- Task directions
Please read the records below and return each line holding the string "Given".

*** Material provided ***

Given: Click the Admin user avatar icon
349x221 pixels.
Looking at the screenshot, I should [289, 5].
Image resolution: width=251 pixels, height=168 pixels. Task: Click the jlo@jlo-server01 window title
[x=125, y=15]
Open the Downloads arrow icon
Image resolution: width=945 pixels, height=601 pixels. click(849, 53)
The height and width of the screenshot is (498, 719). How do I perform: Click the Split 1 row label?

*** End of Material provided ***
*** Material provided ***

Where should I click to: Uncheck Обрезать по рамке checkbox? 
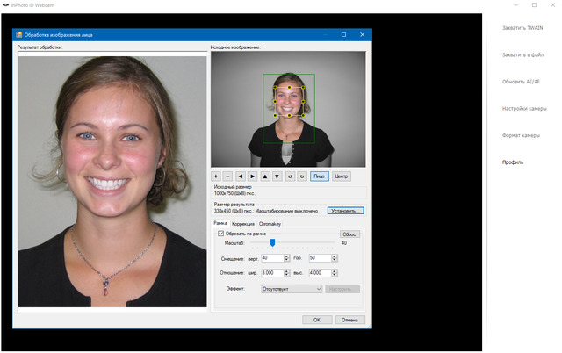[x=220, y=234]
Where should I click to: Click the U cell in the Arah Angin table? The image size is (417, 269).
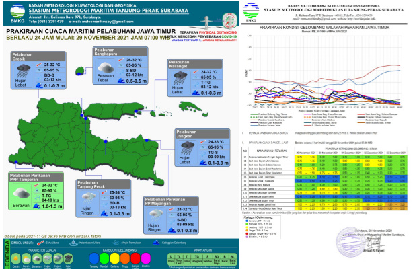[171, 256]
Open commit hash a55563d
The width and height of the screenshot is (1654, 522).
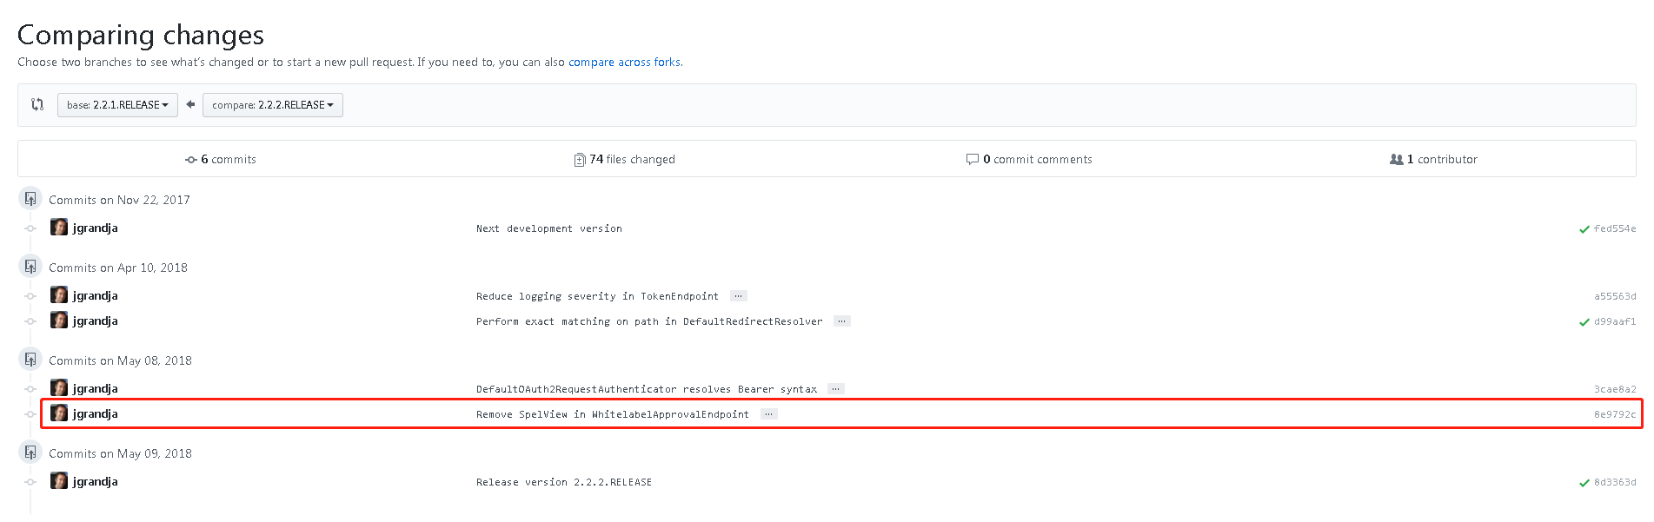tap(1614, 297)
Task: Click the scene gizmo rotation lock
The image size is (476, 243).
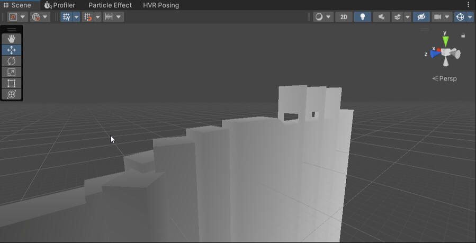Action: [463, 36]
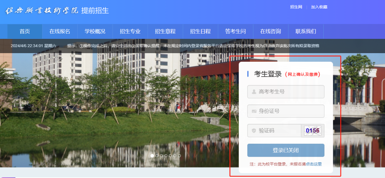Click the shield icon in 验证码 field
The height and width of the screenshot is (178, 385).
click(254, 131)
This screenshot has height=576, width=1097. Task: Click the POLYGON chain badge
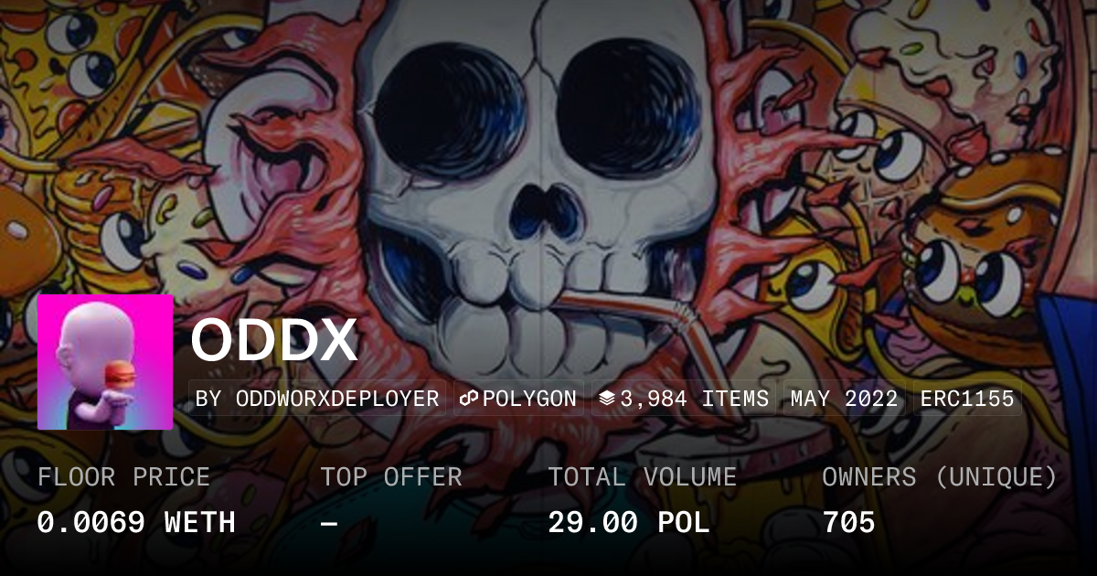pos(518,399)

*** End of Material provided ***
*** Material provided ***

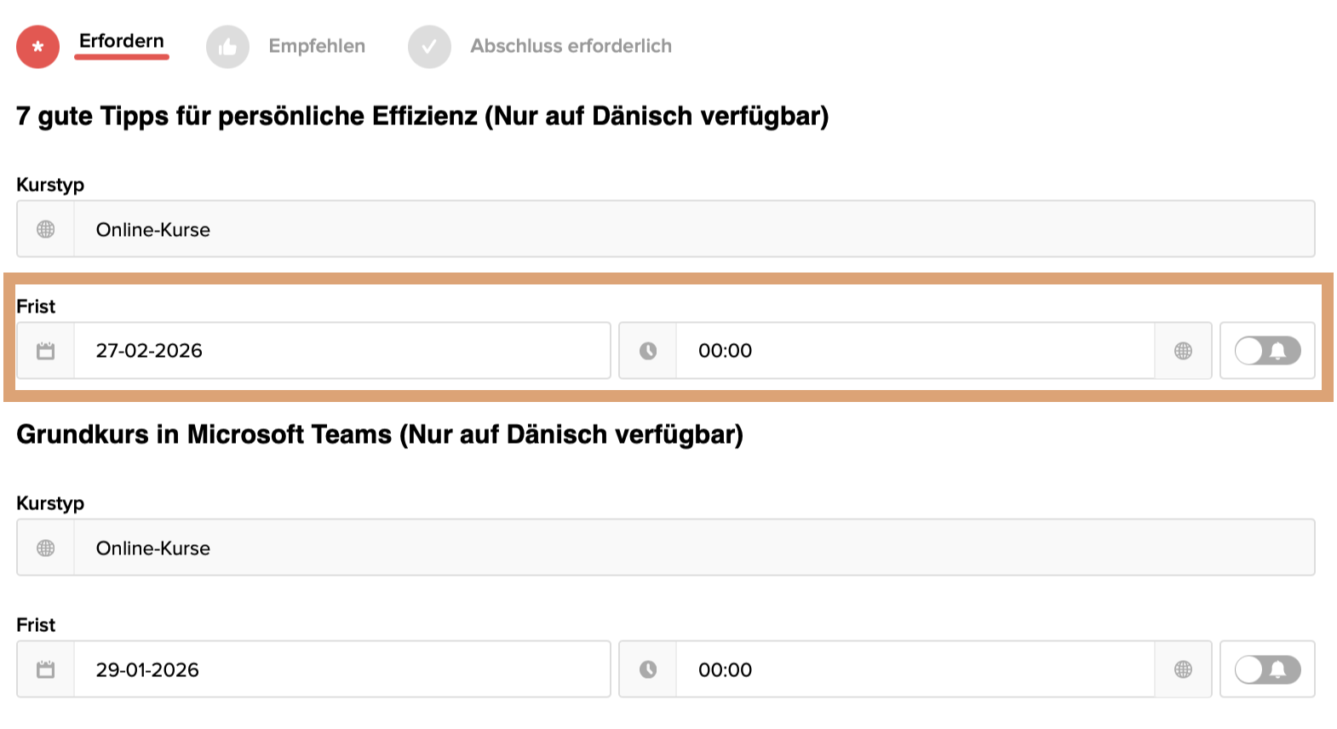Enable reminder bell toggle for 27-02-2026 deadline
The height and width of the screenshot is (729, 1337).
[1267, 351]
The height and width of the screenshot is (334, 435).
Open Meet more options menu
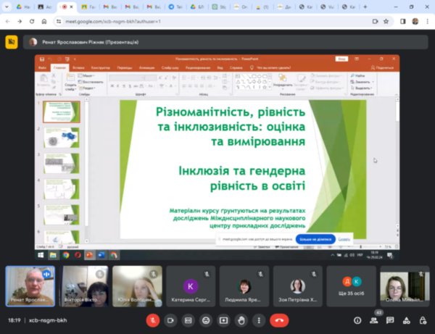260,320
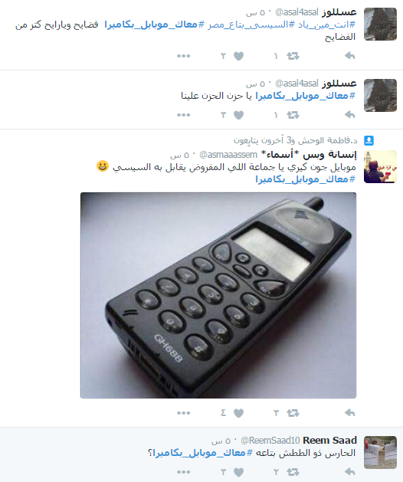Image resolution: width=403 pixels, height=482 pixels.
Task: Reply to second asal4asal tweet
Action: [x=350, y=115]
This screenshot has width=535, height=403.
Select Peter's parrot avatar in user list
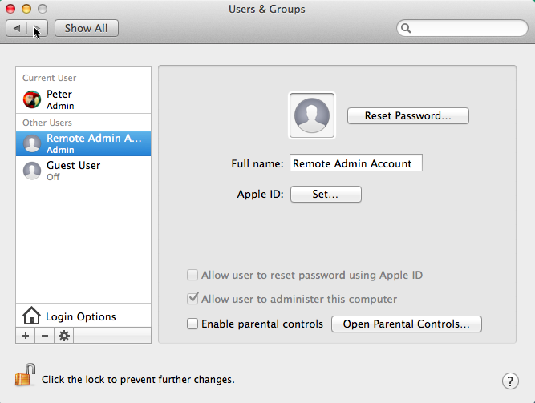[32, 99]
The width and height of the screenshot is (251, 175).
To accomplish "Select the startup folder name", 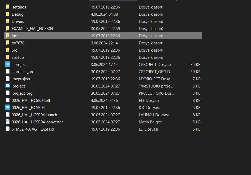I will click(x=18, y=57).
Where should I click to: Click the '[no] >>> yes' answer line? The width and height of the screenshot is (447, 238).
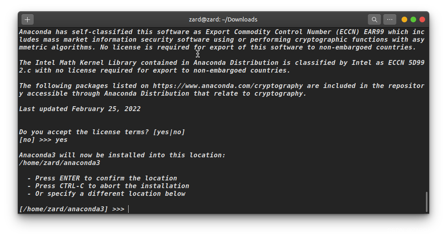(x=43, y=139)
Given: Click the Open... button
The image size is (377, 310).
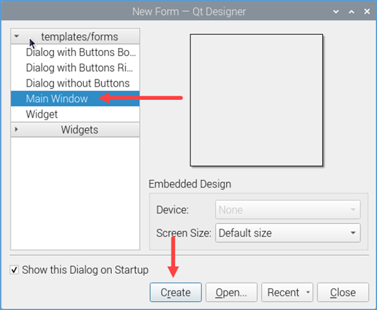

*** End of Material provided ***

- Exercise result
Given: Click the Admin user avatar icon
Given: Click the Open... button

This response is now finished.